TEVHİD ZİKRİ: lâ mevsufe illallah; lâ ilahe illallah
(Allah’dan başka vasıflanan yoktur) (Vasıflanan ancak Allah’tır)
(Allah’tan başka ilah yoktur) (İlah ancak Allah’tır)
Nefsi natıka bu mertebede Sır ve izafi ruh ismiyle müsemma olur.
İDRAK AYETİ: ”Ya eyyetühen nefsül mutmeinnetü. (27)
İrcii ilâ Rabb’i ki radiyeten… ”(28) (Fecr/27-28)
Mealen: “Ey nefsi mutmainneye eren nefs, razı olarak Rabbine dön.
İDRAK AYETİ: “Ya eyyühellezine amenüsteinü bissabri vessalati, innellahe meassabirin” (Bakara/153)
Mealen; “Ey iman edenler sabır ve namazla yardım dileyin. Allah-u Teala muhakkak ki sabredenlerle beraberdir”

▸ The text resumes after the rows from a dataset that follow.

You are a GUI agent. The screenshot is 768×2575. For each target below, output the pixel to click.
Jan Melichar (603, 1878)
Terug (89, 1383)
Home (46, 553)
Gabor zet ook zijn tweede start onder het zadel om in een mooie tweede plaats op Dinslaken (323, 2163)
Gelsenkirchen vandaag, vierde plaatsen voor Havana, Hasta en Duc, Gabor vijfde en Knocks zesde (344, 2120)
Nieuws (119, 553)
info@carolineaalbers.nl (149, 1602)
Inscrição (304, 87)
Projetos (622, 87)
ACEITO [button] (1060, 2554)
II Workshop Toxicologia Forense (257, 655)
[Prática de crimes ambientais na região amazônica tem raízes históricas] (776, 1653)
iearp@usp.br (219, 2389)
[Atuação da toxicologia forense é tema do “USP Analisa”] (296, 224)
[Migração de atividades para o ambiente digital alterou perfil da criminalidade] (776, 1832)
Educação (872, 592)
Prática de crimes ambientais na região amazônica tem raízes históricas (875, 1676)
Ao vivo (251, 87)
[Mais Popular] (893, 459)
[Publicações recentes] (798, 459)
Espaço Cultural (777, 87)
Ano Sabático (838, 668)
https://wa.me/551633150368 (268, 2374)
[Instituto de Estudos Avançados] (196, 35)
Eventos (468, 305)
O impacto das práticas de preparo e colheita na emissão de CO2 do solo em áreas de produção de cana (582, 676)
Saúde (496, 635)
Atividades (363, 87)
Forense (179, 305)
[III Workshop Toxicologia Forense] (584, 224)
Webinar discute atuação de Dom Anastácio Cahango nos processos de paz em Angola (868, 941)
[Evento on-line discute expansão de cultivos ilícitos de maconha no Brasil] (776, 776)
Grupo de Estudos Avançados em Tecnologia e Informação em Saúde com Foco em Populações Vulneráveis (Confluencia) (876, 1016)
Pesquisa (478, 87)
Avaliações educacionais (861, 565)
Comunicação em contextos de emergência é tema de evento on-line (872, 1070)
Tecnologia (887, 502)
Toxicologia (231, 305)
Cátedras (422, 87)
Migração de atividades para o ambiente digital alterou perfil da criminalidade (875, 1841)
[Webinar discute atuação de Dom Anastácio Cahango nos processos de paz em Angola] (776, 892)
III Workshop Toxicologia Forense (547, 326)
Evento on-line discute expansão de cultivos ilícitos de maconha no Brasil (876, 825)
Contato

İDRAK AYETİ: “Ve minennâsi men yeşri nefsuhub tigâe merdatillah. Vallahü raufun bil ibad” (Bakara/207))
Mealen: “İnsanlardan öyleleri de var ki Allah’ın rızasını almak için nefsini feda eder. Allah’da kullarına, gayet şefkatli ve merhametlidir.”
İDRAK AYETİ: “İn külli nefsin lemma aleyha hafizûn” (Tarık/4)
Mealan: “Hiçbir nefis yoktur ki üzerinde bir koruyucu, bir denetleyici olmasın”
Nefs-i natıka bu mertebede “sır” ismi ile müsemma olur. Ancak nefsi natıkanın “sır” sıfatını kazanması, beş hazret mertebelerinde ki aynı ilgili bölümün tahsil edilmesi ile tamamlanır.
YAŞANTISI: Nefs-i Radiyenin iki yüzü vardır. Biri mutmainneye, diğeri Merdiyyeye bakar. Başına gelen her hale rıza göstermeye çalışır. Büyük cehd içinde olur. Tevekkül hali çok gelişmiştir. Hakk’ın rızasını kazanamamaktan korkar.
Nefsi Radiyenin belirgin ahlak ve sıfatları şunlardır. Ahlakı hoş görüdür. Tevekkül, sabır, teslim rıza halidir. Nefsi mutmainnede ki sıfatları daha da geliştirmiştir. Tezekkür, tefekkür fiilidir. Keramet sevgisi ve melekut keşfi zevkidir. Rengi sarıdır. Bu makamın anahtarı ve yükselticisi HAY ismidir. Mürşidinin himmeti irşadıdır. SEKR ve SAHV hali devam eder. TELVİN ve TEMKİN halleri eklenir.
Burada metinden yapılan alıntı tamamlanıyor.